An RN “Money” program by Richard Aedy reported om 24 May that in 2004 the BBC did its own survey of 2,250 Britons to measure how they put a value on their public broadcaster. One criterion was “a willingness to pay”.  Their conclusion: more than 81 percent said they were willing to pay about double the then (2004) licence fee of 121 pounds per annum (A$214). In other words they valued the BBC extremely highly. The huge BBC costs about six times the ABC to the public budget.

Before the neo-liberals of one faction of the federal Liberals rush off to privatize the ABC, they should ask exactly what do Australians value in “their ABC”. Answer: they value the trust they can put in it. As Professor Stuart Cunningham of QUT said on the same program, surveys show that the ABC is a “trusted brand” for 80 per cent of Australians, “way above any other brand”.  As a former EP of Four Corners I know Australians trust our journalists to get to the truth with fairness and balance. They trust the program. The Australia Institute, a day after the recent big Budget cut to the ABC, found 58 per cent of Australians disagreed with a cut, 60 per cent agreed with a boost to its long-term funding and 70 per cent agreed “a strong, independent ABC is critical to a healthy democracy”. Turnbull messes with the ABC at his peril.

Egged on by the bully boys of the Right in his government, Turnbull has interfered more with the ABC than any Prime Minister I can recall. All politicians, Labor and Liberal, try it on but usually a strong management protects the ABC’s independence. Turnbull has not only stacked the Board, he and his Minister for Communications have harassed the senior managers, the program makers and single journalists (the latest is Emma Alberici) and tried to take control of the News budget and how it is spent. For a “liberal”, Turnbull has a mighty thin skin to criticism.

The funding cut of $84 million dollars out of the ABC budget is also an insult to his own preference for Managing Director, Ms Michele Guthrie. It is yet another example of a woman being given the top job while the means to make it work are shot to pieces beneath her. The digital changes she has tried to introduce have instead seen a mass of job cuts. The “more with less” management philosophy can only go so far and now Guthrie is being hung out to dry.

In fact, the budget cut was like a cluster bomb. It exploded across the budget paper with a series of hits: the $84 million cut (twice the size of Tony Abbott’s in 2014-5), the withdrawal of a previous targeted grant “to support news-gathering” of $43 million, an indexation freeze for three years and yet another “efficiency review”.  All this on top of the $254 million in cuts implemented by Liberal governments since 2014.

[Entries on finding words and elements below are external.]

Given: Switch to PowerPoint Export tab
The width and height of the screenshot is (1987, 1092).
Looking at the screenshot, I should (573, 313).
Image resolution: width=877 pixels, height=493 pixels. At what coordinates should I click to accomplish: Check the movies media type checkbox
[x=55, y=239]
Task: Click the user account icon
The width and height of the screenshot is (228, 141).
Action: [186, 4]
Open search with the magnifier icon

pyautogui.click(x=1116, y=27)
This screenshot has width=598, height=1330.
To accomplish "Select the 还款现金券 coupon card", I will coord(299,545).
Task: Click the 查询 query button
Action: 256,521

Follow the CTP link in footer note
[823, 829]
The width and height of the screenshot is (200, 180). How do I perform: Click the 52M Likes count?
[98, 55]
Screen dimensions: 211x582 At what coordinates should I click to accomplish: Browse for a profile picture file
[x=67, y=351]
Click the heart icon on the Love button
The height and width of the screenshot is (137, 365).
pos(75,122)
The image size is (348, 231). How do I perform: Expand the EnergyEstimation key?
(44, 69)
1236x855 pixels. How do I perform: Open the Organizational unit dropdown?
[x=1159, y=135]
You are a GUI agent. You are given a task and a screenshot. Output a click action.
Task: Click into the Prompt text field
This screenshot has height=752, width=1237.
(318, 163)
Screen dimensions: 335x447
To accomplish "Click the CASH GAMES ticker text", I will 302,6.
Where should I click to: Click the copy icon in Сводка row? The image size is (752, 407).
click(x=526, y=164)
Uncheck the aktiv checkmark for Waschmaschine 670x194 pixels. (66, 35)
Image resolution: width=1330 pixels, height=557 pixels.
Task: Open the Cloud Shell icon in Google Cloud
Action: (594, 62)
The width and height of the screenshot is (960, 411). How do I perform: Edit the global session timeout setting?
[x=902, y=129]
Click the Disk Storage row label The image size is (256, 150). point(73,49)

This may be payback for ABC news stories that Turnbull and his Communications Minister, Mitch Fifield, didn’t like, as many have speculated. But it’s one thing to try direct interference in the management levels in the ABC, and when that doesn’t work to cut its budget and ability to do its job. But it’s another to believe Australians are fooled by this behaviour. They will see this for what it is: a sustained attack on a sacred icon of Australian culture and democracy for political gain.

In an era of “fake news”, Facebook spying, failing traditional commercial media and an explosion of digital sites claiming authenticity, the ABC (and SBS) is the best port in this storm of information overload. Australians trust the ABC. They do not trust their politicians. When the election campaign gets truly underway the “who can you trust?” question will be answered ABC – 1, Government – 0.

Dr Peter Manning was Executive Producer of Four Corners in the 1980s, head of ABC TV News and Current Affairs, GM of Radio National and head of Current Affairs at Seven Network in the 1990s. He has been a journalism academic since then in Sydney and Melbourne.